You're installing software on Linux and the source archive is a .tar.xz file. XZ has become the default compression format for many Linux distributions because it achieves some of the best compression ratios available — noticeably smaller than gzip or bzip2, though slower to compress.

XZ uses the LZMA2 algorithm (the same one behind 7Z archives), which is why the compression is so effective. Decompression is fast — it's only the compression step that takes time, which is fine for distribution archives that are compressed once and downloaded millions of times. The Linux kernel, GNU core utilities, and most major open-source projects ship their tarballs as .tar.xz.

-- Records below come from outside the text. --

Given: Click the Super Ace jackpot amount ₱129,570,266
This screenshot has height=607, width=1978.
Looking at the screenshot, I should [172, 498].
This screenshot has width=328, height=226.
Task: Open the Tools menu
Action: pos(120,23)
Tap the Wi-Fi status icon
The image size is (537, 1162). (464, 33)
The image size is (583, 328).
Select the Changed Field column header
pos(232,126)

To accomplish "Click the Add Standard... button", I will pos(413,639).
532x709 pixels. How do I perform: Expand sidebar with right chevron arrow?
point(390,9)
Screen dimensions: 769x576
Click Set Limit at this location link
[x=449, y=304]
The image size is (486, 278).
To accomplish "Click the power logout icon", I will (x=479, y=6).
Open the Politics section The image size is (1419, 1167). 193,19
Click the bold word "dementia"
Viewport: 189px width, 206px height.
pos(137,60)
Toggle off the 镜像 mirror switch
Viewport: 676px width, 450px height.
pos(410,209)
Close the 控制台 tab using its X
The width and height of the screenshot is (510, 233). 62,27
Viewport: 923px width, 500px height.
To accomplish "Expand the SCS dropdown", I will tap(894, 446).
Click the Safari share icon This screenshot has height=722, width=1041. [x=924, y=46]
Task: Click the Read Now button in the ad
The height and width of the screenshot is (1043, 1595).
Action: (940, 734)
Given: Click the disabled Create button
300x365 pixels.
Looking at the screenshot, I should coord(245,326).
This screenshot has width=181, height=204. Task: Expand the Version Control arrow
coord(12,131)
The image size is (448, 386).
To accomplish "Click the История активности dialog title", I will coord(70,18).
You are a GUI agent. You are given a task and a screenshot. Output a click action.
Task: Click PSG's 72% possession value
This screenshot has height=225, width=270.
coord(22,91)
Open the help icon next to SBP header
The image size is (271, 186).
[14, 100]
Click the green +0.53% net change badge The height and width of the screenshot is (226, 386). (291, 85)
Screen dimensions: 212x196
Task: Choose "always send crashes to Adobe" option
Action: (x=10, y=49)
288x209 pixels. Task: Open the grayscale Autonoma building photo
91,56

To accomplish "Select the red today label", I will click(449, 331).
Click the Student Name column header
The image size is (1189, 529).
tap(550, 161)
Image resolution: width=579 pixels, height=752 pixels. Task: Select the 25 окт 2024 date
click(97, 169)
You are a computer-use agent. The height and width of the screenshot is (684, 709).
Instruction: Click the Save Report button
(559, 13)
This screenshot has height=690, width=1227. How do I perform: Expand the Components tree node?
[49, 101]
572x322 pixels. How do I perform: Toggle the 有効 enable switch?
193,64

Linux handles XZ natively (`tar -xJf archive.tar.xz`). macOS needs the xz command-line tool (install via Homebrew: `brew install xz`). On Windows, 7-Zip opens .tar.xz files. If you encounter one, it almost certainly came from a software project. If you're creating archives, XZ is the right choice when download size matters more than compression speed.

Technical details
Full Name
XZ Compressed File
MIME Type
application/x-xz
Developer
Lasse Collin
Magic Bytes
FD 37 7A 58 5A 00
Safety
.xz is a known, safe format.
What opens it
Built-in on Linux
FREE Linux
7-Zip
FREE Windows
The Unarchiver
FREE macOS
FAQ
Why is XZ used instead of gzip?
XZ produces significantly smaller files — often 30-50% smaller than gzip. The tradeoff is slower compression, but decompression is fast. For software distribution (compress once, download millions of times), XZ is the efficient choice.
How do I open .tar.xz on macOS?
Install the xz tools via Homebrew (`brew install xz`), then use `tar -xJf archive.tar.xz`. The Unarchiver (free, Mac App Store) also handles .tar.xz files with a double-click.